目光看着地面,吹過來的風吹動着沙石,我擡起腳踢走一塊地上的石頭,看着它在空中飛出一段距離之後,落在地上。
我選擇轉移自己的注意力,先思考其他的事情。(雖然沒有想過,人類真的擁有這樣的大氣圈内超遠距離精确打擊武器,雖然在意料之中……但守望者的腦波并沒有将北京生存基地全覆蓋,作爲軍事力量很強的北京難道沒有自己發射遠距離巡航、導彈的能力嗎?爲什麽還要求助于海上的部隊…)
我思考着,但感覺似乎思考這樣沒有訊息獲取渠道的問題不能夠得出最後的結果,也許那一發電磁炮是從某個小型的位于生存基地外部的軍事基地發射出去的,也許在我離開之後,北京生存基地裏又出現了某些我不知道的情況,緻使北京軍方不得不向其他外部軍隊求援…總之,現在下達結論還爲時尚早。
我在心裏模拟出地形圖,大緻計算了一下,目前身處的位置與中關村的距離,統計目前身體的損耗和能量消耗,大約保持正常的步速,能夠在6小時以後到達目的地。

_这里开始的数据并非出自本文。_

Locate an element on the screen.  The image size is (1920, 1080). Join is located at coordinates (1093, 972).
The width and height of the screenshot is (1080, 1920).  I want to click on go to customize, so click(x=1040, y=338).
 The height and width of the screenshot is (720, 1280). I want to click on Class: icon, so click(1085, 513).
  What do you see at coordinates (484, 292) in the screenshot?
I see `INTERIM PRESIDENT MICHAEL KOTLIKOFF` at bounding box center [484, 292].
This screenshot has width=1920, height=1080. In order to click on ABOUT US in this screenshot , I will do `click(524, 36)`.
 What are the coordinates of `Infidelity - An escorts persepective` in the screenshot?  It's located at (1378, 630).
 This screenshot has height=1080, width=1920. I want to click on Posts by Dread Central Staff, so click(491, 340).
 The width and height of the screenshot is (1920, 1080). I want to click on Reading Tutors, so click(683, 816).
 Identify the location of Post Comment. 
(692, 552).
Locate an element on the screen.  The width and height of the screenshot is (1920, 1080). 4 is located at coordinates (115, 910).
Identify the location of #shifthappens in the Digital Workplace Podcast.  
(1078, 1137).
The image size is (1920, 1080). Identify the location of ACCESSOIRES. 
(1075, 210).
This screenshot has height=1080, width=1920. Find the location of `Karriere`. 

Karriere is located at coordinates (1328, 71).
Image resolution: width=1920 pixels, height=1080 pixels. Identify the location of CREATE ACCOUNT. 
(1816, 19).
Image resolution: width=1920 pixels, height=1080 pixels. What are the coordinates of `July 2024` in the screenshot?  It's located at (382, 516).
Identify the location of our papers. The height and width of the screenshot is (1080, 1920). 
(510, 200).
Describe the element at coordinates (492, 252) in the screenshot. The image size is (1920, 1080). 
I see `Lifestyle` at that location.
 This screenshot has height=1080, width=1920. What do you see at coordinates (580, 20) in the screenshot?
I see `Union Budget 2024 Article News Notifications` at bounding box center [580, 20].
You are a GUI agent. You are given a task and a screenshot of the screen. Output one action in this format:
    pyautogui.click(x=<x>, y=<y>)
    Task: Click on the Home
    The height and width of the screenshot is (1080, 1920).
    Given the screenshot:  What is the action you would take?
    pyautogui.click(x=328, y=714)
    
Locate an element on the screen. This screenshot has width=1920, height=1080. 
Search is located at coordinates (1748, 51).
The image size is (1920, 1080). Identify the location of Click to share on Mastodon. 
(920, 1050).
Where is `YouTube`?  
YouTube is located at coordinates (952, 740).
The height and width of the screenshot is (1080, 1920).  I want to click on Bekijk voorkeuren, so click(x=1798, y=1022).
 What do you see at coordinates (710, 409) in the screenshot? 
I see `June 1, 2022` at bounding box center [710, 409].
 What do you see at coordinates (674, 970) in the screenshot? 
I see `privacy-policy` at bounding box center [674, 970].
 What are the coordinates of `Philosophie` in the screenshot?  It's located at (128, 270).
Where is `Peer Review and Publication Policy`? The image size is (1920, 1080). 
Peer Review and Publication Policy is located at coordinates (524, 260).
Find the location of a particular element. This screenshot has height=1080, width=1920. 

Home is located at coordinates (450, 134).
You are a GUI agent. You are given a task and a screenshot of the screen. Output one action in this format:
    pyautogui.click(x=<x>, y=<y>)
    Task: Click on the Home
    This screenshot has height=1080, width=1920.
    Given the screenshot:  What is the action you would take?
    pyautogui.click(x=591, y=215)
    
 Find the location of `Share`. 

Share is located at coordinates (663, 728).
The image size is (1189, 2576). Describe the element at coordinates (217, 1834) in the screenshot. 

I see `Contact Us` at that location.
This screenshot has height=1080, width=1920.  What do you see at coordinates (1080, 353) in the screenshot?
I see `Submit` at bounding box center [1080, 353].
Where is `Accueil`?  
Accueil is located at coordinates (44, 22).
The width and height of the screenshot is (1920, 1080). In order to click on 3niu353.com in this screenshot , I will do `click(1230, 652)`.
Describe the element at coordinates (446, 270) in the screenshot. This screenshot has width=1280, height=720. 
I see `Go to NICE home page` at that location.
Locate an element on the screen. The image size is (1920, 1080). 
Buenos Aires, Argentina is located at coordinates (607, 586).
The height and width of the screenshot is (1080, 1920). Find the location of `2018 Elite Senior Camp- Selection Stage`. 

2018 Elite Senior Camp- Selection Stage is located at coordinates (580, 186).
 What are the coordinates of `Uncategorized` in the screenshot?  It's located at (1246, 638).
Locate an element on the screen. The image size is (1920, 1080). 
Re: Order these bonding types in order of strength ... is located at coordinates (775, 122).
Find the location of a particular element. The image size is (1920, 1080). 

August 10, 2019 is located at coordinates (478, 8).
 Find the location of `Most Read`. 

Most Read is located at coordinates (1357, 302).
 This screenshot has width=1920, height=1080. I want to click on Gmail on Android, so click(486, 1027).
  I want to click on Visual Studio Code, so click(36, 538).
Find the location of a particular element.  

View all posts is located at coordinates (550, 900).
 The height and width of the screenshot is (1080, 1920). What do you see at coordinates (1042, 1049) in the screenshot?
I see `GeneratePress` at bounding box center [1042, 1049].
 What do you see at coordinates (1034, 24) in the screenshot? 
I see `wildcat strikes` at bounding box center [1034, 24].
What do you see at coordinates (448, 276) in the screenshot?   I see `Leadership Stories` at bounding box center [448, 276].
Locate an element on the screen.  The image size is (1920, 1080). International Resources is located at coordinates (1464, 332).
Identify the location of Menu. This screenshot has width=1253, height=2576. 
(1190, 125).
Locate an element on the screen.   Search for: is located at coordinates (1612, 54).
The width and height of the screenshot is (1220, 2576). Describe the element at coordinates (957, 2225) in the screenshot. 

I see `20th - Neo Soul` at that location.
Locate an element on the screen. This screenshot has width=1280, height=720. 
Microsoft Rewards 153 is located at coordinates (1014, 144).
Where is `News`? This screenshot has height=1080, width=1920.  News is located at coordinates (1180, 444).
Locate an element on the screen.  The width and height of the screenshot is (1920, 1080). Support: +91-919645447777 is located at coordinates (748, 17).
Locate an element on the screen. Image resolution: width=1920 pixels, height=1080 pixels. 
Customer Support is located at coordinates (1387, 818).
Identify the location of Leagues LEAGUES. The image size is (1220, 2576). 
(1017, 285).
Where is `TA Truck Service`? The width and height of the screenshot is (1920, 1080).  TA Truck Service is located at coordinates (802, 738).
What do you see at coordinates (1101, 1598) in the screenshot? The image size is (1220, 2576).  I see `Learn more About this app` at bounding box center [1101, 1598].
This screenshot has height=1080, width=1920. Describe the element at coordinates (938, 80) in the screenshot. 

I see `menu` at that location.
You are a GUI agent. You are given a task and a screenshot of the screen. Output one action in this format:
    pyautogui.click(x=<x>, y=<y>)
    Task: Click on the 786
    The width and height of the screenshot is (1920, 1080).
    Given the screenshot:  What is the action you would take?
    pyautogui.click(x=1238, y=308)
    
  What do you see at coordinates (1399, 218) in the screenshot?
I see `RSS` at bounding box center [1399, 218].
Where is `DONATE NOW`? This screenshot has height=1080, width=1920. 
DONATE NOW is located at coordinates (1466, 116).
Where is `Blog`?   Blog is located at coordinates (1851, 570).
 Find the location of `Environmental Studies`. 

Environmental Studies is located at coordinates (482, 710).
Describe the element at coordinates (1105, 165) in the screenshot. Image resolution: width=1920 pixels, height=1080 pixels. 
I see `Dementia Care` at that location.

擡頭看了看天色,現在的時間大約在下午2點左右,估計到達的時候,就已經是傍晚了。
低頭看了一眼身體,這具軀體因爲各種戰鬥,身體的各處地方都受到了不同程度的傷害,甚至先前被重裝型一腳踢斷的數跟肋骨,都依然處于斷裂狀态,斷掉的骨頭依然插在肺葉裏,隻不過依靠新興血液,操縱血液的流向,封死了通向肺部的血,更改了血管的流通路線,不然放任傷口不處理,估計現在我的血早已流幹了。
(但是…一路上得不到補給也是個很頭疼的事情)我伸出手,摸了摸自己的額頭,這樣溫度不算低的天氣下,體溫得不到控制也會給我造成一定的影響。
(路上找到什麽能吃的,就先将就一下吧…)我開始考慮着要不要連罐頭也吃了,雖然裏面存在讓我感到讨厭的成分。
“喵~”一聲貓叫突然在我的腳邊響起。
(呃?)我愣了愣,低頭看了一眼自己的腳邊,一隻黑色的毛茸茸的四腳生物,靠近了我,跟在我的腳後。
在短暫的愣神之後,我不由自主的停下了腳步,低頭一臉奇怪的看着,這個黑不啦機的生物。
“貓?”我低聲說。
黑貓在我停下腳步之後,便走上來,探出腦袋,蹭了蹭我的小腿,沒有穿褲子的肌膚直接接觸了黑貓毛茸茸的臉,我甚至感覺的到,胡須在皮膚上擦過的感覺。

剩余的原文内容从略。